Mettre toute notre confiance dans la bonté de Dieu ! En Lui seul. Cela ne veut pas dire qu’il n’y a rien à faire de notre côté et qu’il faudrait gommer nos charismes. Cela veut juste dire qu’il faut centrer notre confiance sur Dieu seul. Alain de Solminihac disait « Le moyen d’avoir une grande confiance en Dieu, c’est de n’en avoir pas en soi-même » (Avis n°37). Dès que nous avons mis notre confiance en Dieu, si nous le prions de rendre nos communautés fécondes pour y voir germer des vocations, Dieu va rendre notre vie féconde. Et pour obtenir cette fécondité que nous désirons, Dieu va purifier notre manière de vivre. Car nous sommes tous un peu comme Isaïe, avec des lèvres impures, nous vivons au milieu d’un peuple aux lèvres impures. Nous pouvons penser pour bien des raisons qu’aujourd’hui l’Église n’est plus crédible, qu’elle est « un peuple aux lèvres impures ». Nous avons bien besoin qu’un séraphin vienne toucher nos lèvres avec un tison pour nous purifier. Alors, comme Isaïe redevenu crédible, non de lui-même mais par le feu de la miséricorde de Dieu, nous pourrons être envoyés de nouveau en mission par le Seigneur et lui dire notre disponibilité totale : « Me voici, envoie-moi » (Is 6,8).
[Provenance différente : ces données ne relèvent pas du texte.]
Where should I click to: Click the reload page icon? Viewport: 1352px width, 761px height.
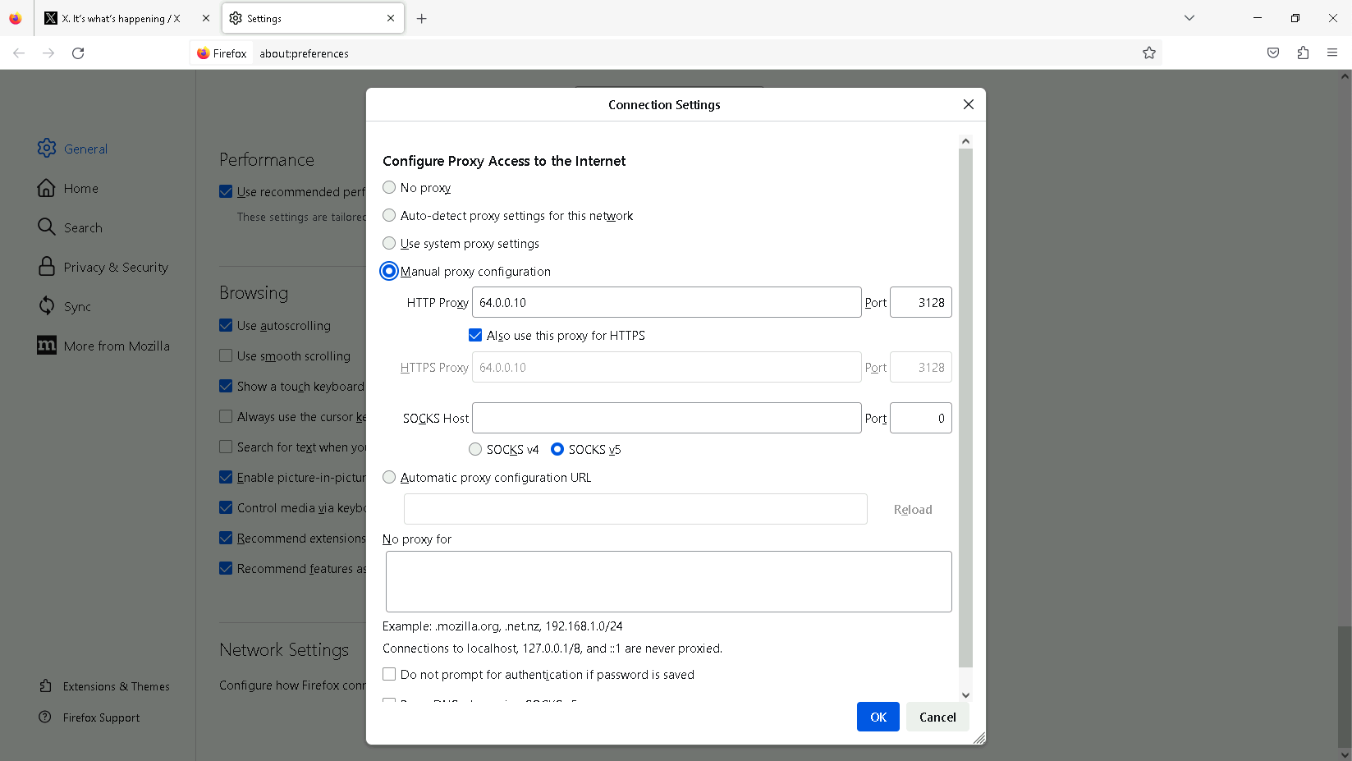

Prier le Seigneur d’envoyer les ouvriers qui manquent suppose de s’oublier soi-même en fixant nos regards sur la moisson abondante, c’est-à-dire sur les personnes à rencontrer. Quand on commence à s’engager pleinement dans la moisson, on perçoit les besoins immenses de nos frères et on n’a pas d’autre solution que de prier le Seigneur en s’abandonnant à Lui. Là est le cœur de la conversion pastorale et de toute réforme ecclésiale. La moisson est abondante tant le monde actuel est travaillé de l’intérieur par un appel à la cohérence et au respect dans les relations dont une vie chaste est l’archétype. La moisson est abondante tant grandit l’écœurement face aux vanités des prétentions individuelles, toxiques pour le lien social et dont les antidotes sont l’humilité, la douceur et la patience, exigées par notre vocation chrétienne (cf. Ep 4,2). La moisson est abondante tant les quêtes spirituelles actuelles mobilisent nos contemporains et les éveillent à une intériorité qui mérite toute l’attention pastorale de l’Église. La moisson est abondante quand nous voyons tant de personnes blessées par la vie solliciter une écoute et mendier une espérance. La moisson est abondante tant nous-mêmes désirons retrouver joie et courage pour servir dans la confiance, selon le projet de Dieu.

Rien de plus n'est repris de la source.